Other countries still clung to the idea of having their own neutron bombs, mainly because they couldn’t afford any sexy SDI stuff, so they kept developing them. France, Russia, China and even a small country such as Mister Roger’s Neighborhood to name a few. One unavoidable flaw with a neutron bomb is that if you happen to be covered by 24 inches of damp soil (and who isn’t these days?), you’re safe from the deadly radiation released by the bomb, which makes them ineffective weapons against vampires.
Such situations create havoc with our foreign policy, which would be extremely serious if anyone knew what our foreign policy was. Donald Trump made it simple: He bluntly stated he wouldn’t deal with anyone having an accent, except Appalachian mountain-types uneducated enough to believe what he said even though they were foreign to him, and that was that. Joe Biden is keeping foreign policy a secret until he can figure it out.
American capitalism, which is good for the world except for poor countries that have neither capital nor ism, has its own shadow foreign policy operating under the radar. One part of it is selling products no longer favored in the U.S. because of deleterious health effects, such as those caused by tobacco, or Barry Manilow albums, to third world countries.

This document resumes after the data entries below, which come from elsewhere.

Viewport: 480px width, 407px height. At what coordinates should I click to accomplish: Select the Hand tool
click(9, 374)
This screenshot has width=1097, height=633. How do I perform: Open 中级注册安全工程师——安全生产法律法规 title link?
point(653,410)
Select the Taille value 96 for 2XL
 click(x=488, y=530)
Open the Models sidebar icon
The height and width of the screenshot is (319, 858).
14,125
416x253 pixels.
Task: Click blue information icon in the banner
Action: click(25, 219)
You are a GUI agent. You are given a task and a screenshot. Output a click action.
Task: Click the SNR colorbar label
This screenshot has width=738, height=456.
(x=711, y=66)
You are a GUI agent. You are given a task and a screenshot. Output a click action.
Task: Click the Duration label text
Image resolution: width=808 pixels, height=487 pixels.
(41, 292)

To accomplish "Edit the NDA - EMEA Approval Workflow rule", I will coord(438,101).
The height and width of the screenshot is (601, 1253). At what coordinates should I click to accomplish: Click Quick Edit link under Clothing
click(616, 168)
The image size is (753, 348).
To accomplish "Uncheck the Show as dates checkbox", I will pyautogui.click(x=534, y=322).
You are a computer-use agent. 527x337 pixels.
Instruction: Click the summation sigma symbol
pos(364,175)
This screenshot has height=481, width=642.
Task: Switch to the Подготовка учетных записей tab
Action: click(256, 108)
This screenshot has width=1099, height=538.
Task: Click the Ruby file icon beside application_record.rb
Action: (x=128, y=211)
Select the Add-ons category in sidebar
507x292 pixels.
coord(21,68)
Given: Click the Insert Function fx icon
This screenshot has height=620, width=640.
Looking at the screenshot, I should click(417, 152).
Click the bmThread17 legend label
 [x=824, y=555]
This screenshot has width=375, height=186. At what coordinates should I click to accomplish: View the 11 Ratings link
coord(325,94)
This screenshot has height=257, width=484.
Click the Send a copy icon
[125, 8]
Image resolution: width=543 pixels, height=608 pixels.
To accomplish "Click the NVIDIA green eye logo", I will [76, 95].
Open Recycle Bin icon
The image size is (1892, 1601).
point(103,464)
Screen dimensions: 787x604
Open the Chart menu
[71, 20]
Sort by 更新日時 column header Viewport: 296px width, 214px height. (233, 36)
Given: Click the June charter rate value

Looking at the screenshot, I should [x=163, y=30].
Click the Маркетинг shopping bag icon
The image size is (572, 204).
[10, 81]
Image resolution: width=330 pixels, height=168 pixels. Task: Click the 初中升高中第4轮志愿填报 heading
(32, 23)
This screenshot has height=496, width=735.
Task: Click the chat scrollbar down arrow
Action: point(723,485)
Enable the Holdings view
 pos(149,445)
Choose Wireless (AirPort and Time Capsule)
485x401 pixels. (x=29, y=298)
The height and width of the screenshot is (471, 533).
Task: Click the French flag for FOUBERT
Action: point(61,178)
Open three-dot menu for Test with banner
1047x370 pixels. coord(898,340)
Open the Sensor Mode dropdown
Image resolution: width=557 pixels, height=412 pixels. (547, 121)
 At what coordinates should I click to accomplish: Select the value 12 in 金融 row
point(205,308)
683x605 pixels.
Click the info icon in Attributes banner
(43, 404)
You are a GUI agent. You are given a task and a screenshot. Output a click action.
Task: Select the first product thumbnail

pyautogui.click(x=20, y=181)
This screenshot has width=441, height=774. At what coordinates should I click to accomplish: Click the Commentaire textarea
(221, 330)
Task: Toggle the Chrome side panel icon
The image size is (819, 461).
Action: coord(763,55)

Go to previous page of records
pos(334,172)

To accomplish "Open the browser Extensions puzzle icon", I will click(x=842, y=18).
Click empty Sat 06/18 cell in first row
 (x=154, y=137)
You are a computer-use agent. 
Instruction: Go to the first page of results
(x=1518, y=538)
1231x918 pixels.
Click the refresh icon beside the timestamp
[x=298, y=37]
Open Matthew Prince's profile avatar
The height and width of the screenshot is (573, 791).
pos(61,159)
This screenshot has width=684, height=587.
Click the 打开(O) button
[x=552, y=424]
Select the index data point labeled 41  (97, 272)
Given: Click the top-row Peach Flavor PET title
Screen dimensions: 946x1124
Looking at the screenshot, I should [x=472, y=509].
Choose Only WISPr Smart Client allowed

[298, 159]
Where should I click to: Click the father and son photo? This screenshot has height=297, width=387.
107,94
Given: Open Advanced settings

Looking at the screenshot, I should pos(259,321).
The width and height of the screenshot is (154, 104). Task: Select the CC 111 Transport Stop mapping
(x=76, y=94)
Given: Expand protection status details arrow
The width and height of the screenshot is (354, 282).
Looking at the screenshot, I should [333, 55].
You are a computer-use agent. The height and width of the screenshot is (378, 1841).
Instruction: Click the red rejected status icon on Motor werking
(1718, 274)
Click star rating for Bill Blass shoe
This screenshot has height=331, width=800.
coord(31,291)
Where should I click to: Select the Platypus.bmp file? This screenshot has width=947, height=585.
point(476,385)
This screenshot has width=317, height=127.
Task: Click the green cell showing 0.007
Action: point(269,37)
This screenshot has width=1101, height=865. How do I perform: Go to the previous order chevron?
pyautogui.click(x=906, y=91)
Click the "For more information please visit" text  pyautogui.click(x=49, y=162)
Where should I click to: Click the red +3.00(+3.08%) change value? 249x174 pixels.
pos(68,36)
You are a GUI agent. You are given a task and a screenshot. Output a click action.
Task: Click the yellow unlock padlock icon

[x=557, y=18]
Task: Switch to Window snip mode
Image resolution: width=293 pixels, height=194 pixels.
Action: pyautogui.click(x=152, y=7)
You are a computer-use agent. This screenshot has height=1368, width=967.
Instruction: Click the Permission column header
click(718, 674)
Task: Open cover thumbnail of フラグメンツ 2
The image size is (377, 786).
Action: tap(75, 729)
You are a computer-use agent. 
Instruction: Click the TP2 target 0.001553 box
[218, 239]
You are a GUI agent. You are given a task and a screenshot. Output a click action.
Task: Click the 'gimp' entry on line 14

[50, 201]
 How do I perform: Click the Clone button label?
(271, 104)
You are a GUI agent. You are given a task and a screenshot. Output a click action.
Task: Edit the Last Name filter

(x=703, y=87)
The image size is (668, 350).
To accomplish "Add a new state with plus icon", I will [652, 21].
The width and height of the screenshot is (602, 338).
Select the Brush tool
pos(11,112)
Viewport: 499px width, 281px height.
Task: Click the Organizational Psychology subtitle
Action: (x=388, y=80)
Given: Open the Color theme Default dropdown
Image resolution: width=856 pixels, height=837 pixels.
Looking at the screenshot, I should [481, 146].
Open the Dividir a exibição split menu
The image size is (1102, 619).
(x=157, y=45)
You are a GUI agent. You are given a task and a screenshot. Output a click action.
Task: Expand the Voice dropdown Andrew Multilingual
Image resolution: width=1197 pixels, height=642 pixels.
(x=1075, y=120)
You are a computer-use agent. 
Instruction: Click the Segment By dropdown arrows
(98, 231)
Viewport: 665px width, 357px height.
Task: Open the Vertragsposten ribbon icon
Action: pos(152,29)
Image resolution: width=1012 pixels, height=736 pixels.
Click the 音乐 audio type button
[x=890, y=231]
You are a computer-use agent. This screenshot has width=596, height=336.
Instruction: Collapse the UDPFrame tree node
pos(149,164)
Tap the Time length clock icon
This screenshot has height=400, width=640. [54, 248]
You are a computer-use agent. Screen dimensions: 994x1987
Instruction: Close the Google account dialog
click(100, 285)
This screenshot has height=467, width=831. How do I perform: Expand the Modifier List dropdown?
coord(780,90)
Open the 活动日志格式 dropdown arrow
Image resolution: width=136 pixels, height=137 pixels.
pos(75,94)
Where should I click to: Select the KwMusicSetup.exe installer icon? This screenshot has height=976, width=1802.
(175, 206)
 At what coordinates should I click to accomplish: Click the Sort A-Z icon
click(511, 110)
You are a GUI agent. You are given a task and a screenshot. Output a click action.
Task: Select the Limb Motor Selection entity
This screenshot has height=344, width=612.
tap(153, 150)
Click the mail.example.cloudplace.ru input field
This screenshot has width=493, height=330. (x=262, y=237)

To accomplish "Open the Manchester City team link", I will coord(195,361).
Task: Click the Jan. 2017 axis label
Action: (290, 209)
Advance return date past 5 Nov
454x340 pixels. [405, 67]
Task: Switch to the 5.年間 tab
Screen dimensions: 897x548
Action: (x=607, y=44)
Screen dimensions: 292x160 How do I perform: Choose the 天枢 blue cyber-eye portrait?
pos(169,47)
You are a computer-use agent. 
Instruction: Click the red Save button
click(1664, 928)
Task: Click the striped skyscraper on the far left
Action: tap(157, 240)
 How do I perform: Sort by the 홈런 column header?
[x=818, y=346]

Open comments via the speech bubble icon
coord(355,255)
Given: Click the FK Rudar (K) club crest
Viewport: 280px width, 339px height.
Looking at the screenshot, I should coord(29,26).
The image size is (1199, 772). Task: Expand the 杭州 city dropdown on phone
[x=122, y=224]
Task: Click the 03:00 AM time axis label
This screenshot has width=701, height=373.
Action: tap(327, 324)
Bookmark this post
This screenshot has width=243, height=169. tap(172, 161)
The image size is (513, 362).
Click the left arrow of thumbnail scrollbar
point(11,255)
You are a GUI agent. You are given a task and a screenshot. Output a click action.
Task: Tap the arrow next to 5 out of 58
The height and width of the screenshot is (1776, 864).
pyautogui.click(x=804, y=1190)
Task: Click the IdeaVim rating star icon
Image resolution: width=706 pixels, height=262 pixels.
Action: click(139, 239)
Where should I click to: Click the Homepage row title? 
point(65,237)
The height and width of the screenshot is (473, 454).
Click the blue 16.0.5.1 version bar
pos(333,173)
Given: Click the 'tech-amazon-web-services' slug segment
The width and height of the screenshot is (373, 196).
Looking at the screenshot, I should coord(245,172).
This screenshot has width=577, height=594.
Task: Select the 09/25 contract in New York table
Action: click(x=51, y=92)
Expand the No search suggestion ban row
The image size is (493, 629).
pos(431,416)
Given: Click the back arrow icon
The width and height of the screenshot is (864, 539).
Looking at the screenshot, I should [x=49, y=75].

After years of research by concerned scientists who forced rats and other unsuspecting animal types to smoke cartons of cigarettes a day, they came to the conclusion that animals shouldn’t be forced to smoke. Because of this exhaustive research, the government required tobacco companies to place dire warning labels on cigarette packs, such as: “Warning! The Surgeon General has determined that cigarette smoking causes cancer and other not-so-nice health problems in rats and cute bunnies. Do not smoke near rats and bunnies.”
It caused tobacco sales to decline, while boosting populations of vermin and rabbits. The ever-astute tobacco industry, with an eye clearly on massive profits in those third world countries where people don’t care about rats and bunnies and routinely eat them, began giving away a free Barry Manilow album with each carton of cigarettes purchased. These sly capitalists also have the benefit of being able to deflect blame for causing COPD and lung cancer deaths to Barry Manilow’s music.
But I digress. In fact, I’ve digressed so far I forgot what the original subject was. It was either neutron bombs or Jane Austen’s Pride and Prejudice. If it was the former, I have nothing else to add. If it was the latter, check out the DVD Pride and Prejudice and Zombies (It really exists). It’s easier than trying to understand the language Jane used.